Expressed my Long Term Career Goals
In most cases, I feel that most people don’t know how to open this conversation with their boss due to these main concerns:
I’ve discussed this with a lot of people over the years, and while there may be other reasons, it generally boils down to these three things. These are all understandable concerns, and it’s okay to have these.
Let me expand on the mindset and approach for each.
Your boss will know you’re committed to your current role if you’re meeting or exceeding your quota. If you’re always on time, prepared, and engaged, he or she will see that.
Always be supportive of your other team members, help them out if they ask for advice or appear to be stuck. Participate on team calls or meetings. Be willing to share ideas where appropriate, without going overboard.
Ask good questions or questions that dig a thread or two deeper. It will show you’re truly engaged, and those questions facilitate discussion, thought, and progress toward solutions.
I used to worry my boss would think I was trying to take his job. Then I remembered the famous quote from Zig Ziglar: “You can have everything in life you want, if you will help enough other people get what they want.”
Get to know your boss. Ask how he or she is doing, personally and professionally. Build a relationship with them.
As your relationship grows, ask how you can help them achieve the objectives they’re being held to. Ask how you can help them lead, support, and grow the team.
Get to know what their career roadmap and goals look like. How can you help them look good to those they need to influence?
If you make it clear you’re aligned with your boss, that you want to support them and the team in their objectives, and you listen to and implement the feedback and coaching they give you, you’ll never have a boss try to sabotage you.
When you show people kindness and support them, regardless of what their position, title, or responsibility is, more likely than not, they will support you. They’ll like you, and they’ll want to see you and your family do well.
Make sure you don’t stop with your boss either.

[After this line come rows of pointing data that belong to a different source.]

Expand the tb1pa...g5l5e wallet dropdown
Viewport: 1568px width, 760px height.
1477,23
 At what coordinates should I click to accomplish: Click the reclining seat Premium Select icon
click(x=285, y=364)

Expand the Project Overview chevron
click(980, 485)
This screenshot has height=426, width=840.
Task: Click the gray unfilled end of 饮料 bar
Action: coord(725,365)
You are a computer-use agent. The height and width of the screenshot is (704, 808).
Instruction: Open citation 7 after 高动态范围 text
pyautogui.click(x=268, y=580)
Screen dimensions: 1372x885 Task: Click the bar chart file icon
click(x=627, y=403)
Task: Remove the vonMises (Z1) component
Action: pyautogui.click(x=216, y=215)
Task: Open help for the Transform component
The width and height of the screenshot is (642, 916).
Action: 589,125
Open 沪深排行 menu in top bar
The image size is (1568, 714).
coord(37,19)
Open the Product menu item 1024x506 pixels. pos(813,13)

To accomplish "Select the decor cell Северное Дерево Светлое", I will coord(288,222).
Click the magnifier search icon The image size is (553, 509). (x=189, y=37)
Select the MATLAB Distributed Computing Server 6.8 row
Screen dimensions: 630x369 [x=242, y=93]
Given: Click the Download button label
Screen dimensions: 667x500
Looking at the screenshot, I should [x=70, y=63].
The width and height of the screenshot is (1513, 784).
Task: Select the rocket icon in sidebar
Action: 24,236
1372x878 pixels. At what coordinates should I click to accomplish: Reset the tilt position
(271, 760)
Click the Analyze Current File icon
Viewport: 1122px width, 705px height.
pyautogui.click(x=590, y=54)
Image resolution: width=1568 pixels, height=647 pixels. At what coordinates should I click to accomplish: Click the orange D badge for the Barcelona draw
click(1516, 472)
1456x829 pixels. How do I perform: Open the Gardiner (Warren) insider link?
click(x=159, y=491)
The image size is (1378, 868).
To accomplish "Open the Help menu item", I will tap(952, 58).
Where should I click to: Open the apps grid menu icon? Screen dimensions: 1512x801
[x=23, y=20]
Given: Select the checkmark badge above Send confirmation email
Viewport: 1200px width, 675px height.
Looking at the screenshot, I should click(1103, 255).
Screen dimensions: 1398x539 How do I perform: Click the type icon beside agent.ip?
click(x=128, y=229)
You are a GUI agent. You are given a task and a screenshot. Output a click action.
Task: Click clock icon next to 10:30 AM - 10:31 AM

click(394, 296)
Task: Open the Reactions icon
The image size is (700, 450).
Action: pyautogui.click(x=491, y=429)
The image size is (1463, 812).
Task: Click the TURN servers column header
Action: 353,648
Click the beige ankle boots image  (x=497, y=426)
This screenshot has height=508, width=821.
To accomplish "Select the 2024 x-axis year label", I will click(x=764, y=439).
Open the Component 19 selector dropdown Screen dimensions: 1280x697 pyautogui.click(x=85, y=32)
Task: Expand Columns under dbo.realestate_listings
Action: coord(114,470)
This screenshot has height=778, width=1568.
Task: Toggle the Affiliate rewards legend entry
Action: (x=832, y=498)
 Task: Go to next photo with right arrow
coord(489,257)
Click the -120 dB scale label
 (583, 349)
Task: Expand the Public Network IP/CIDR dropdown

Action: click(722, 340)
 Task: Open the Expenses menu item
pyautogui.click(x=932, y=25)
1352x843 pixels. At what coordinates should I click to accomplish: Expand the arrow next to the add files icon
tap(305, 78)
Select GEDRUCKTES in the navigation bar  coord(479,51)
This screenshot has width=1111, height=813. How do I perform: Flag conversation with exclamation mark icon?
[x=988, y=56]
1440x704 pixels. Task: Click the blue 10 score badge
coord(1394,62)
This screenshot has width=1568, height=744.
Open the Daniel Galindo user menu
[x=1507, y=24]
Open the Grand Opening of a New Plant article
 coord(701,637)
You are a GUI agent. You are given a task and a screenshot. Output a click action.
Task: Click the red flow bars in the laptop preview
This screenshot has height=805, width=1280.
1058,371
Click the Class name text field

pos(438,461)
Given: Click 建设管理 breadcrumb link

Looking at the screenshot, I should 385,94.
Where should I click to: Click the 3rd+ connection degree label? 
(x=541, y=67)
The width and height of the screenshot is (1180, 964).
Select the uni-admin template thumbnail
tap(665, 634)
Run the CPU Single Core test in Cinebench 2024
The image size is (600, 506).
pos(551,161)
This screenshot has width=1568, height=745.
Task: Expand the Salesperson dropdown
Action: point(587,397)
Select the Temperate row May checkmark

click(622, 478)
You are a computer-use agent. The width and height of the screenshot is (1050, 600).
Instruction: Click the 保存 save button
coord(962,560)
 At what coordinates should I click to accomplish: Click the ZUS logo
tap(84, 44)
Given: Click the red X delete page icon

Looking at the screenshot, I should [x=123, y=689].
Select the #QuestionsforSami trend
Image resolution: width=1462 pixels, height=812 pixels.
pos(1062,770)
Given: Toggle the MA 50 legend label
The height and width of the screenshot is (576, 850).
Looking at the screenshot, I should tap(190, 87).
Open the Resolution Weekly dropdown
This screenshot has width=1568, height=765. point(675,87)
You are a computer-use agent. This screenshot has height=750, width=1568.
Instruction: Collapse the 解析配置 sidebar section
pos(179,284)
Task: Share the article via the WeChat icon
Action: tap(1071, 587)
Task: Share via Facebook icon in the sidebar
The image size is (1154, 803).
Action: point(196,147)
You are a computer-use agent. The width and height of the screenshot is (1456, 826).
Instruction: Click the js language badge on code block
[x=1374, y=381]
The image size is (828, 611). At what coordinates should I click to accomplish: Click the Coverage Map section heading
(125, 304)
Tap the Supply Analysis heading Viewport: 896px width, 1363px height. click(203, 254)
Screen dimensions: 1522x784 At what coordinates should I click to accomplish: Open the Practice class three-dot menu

Once you have him or her on your side, start networking with those around and above you in the organization. Make sure you state your career intent with them as well, and make sure they get to know you… directly from you.
Don’t leave this in your boss’ hands. He or she will be a big advocate for you, but you also want senior leaders to form their own opinion of you, based on their interactions with you.
This will allow them to understand who you are, how they can support you, and possibly how they can help you faster. In most cases, they have more influence and access to greater resources than your boss does.
So the next time you’re talking to your boss, whether it’s a one-on-one call, a field visit, or a regularly-scheduled performance review, open up the conversation about your career aspirations.
Just say something like: “Hey boss, I’m really happy with how things are going and want to continue doing well in this role, and I’ve also been thinking a lot about my future and long term career goals. Would it be okay if we took a few minutes to discuss those goals and how we can work them into my development plan? I’d really appreciate your guidance and support with that.”
It really is that simple. Don’t be afraid to state your intent.
Start the conversation. It will open the dialogue, and most importantly, it will open up several more opportunities for you in the future.